• _SOURCE EXTRACT_:
+===+

CallMeter Docs

Time to First Media

Understand Time to First Media — how CallMeter measures the delay from call answer to the first RTP packet, and what slow media setup reveals about NAT, codec negotiation, and network configuration.

Time to First Media measures the delay between the SIP 200 OK (call answered) and the arrival of the first RTP media packet, in milliseconds. The call is "connected" at 200 OK, but audio does not begin until RTP packets start flowing. This gap represents the time needed for media negotiation, NAT traversal, and the first packet to transit the network.

Think of it as the pause between a phone call being answered and actually hearing the other person speak. The call is connected, but there is a brief moment of silence before audio begins. In a well-configured system, this pause is barely perceptible.

One-shot metric

Time to First Media is captured once per call. It appears in the Call Timing Overview cards on the endpoint detail page.

How It Works

After the SIP 200 OK is exchanged, both endpoints know each other's media parameters (codecs, IP addresses, ports) from the SDP negotiation. They then begin sending RTP packets. CallMeter timestamps the first RTP packet received after the 200 OK:

Time to First Media = first_rtp_at - answer_at

This interval includes:

  1. SDP processing and codec initialization
  2. ICE connectivity checks (if ICE is used)

+===+

• _INPUT DATA_:

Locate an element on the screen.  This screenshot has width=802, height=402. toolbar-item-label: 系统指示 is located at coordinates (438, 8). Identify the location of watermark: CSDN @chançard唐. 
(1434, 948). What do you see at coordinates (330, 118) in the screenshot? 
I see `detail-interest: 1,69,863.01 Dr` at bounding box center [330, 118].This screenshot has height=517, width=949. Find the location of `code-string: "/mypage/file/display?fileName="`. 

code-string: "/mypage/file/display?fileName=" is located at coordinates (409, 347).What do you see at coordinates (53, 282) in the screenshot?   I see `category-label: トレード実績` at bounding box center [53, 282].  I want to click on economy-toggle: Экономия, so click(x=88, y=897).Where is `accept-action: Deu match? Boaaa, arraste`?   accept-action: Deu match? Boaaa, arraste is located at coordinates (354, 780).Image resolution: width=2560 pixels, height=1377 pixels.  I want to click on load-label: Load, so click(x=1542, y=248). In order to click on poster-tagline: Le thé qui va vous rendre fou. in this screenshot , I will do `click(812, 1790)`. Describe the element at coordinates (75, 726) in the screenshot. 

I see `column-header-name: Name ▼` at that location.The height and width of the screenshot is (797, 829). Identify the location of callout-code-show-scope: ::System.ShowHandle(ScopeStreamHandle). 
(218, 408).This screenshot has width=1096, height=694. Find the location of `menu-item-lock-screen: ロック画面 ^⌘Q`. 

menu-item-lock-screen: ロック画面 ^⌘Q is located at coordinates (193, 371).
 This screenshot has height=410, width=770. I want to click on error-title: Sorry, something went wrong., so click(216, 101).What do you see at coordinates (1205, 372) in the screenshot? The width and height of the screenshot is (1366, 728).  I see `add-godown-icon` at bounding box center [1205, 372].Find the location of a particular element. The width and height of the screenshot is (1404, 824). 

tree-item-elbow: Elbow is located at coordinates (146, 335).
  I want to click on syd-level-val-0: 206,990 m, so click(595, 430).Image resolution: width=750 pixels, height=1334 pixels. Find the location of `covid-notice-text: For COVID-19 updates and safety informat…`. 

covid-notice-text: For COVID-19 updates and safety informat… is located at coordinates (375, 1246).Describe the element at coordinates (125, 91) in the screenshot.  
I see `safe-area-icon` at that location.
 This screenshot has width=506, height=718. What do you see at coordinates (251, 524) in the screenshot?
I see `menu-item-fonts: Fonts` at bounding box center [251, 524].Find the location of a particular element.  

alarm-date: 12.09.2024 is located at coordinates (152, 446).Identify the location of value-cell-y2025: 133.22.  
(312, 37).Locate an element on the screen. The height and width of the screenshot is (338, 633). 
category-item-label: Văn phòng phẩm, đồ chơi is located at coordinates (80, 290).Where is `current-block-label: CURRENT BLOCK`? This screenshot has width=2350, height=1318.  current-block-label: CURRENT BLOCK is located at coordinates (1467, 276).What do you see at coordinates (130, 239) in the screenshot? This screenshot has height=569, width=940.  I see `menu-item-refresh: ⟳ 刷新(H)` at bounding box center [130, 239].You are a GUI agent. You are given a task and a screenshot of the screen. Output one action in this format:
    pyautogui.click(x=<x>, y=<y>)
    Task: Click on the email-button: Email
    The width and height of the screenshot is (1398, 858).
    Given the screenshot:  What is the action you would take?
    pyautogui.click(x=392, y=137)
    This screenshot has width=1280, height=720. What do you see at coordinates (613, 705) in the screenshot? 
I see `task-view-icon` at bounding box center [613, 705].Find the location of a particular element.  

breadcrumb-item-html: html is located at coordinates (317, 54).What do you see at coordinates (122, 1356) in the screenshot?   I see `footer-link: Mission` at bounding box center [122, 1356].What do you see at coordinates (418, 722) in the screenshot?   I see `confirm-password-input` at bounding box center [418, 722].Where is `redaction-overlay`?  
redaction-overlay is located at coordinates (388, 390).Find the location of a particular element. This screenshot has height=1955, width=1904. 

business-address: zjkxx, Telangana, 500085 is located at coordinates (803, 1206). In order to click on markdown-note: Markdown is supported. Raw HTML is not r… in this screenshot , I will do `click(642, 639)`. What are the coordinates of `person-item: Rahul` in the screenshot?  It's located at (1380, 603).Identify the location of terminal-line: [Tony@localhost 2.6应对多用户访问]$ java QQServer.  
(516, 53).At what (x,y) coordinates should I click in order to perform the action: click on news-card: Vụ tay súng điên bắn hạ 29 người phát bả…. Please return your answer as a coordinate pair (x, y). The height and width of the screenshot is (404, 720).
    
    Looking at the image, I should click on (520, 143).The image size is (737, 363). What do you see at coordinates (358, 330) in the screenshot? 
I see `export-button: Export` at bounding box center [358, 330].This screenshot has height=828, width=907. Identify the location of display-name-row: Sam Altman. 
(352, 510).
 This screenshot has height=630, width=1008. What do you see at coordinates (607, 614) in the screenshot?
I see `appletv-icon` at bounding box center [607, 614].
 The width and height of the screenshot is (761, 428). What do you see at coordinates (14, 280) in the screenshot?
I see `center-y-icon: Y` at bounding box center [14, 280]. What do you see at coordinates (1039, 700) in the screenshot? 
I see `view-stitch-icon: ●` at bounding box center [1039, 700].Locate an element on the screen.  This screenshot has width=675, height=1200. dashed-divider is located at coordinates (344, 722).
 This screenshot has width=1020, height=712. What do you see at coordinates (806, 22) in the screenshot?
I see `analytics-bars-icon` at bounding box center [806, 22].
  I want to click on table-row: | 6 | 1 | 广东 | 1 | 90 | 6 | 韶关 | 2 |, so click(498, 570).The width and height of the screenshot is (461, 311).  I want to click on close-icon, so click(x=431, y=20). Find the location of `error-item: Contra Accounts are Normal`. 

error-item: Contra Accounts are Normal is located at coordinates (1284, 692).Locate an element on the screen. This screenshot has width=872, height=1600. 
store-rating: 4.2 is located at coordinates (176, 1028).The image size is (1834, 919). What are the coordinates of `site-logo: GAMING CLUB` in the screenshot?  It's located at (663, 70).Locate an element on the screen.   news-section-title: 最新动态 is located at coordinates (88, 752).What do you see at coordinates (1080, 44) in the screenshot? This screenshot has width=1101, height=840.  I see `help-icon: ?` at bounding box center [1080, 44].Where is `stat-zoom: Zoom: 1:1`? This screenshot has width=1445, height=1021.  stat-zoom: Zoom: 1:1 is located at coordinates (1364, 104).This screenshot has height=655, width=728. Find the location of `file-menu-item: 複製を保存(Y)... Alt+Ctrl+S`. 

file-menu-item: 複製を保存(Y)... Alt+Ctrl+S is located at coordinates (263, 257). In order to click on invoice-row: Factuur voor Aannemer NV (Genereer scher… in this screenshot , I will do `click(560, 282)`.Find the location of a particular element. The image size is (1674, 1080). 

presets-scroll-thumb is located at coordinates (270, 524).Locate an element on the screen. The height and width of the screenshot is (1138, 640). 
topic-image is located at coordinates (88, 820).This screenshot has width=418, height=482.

+===+

• _REQUIRED ACTION 1_:
How would you render this sentence from the Time to First Media page in Spanish: "Time to First Media is captured once per call."
• _REQUIRED ACTION 2_:
What comes next on the Time to First Media page? Continue it from its final line.

• _TASK RESPONSE 1_:
Time to First Media se mide una sola vez por llamada.

• _TASK RESPONSE 2_:
  3. DTLS handshake for SRTP key exchange (if encrypted)
  4. NAT/firewall hole punching
  5. First RTP packet network transit time

Why It Matters

Time to First Media is a critical diagnostic metric that reveals problems invisible to SIP signaling metrics:

  • NAT traversal issues — Long time-to-first-media often indicates NAT binding or hole-punching delays
  • SRTP negotiation problems — DTLS handshake failures or slow key exchange delay media startup
  • Codec initialization — Some codecs require setup time before producing the first frame
  • Firewall rules — RTP may be blocked while SIP succeeds, creating a connected call with no audio

For enterprise testing, this metric catches the dreaded "one-way audio" and "no audio" scenarios that SIP success alone does not reveal.

Common Causes of Slow Time to First Media

CauseExplanation
NAT traversal delayICE connectivity checks or STUN binding requests taking time
DTLS-SRTP handshakeEncryption key exchange adding latency before media can flow
Firewall blocking RTPSIP allowed through but RTP/UDP packets blocked or delayed
Codec initializationComplex codecs requiring setup before first frame
Symmetric NATBoth endpoints behind symmetric NAT, requiring TURN relay setup
SBC media processingSession Border Controller setting up media relay path

How to Fix It

  1. Check for one-way or no audio — If time to first media is very high or infinite, the RTP path may be completely blocked. Verify that firewalls allow UDP on the RTP port range.
  2. Review ICE configuration — If ICE is used, check whether STUN/TURN servers are responsive and reachable. Slow or failed ICE candidates delay media.
  3. Test SRTP negotiation — If using encrypted media, verify that the DTLS handshake completes quickly. Certificate exchange delays can add hundreds of milliseconds.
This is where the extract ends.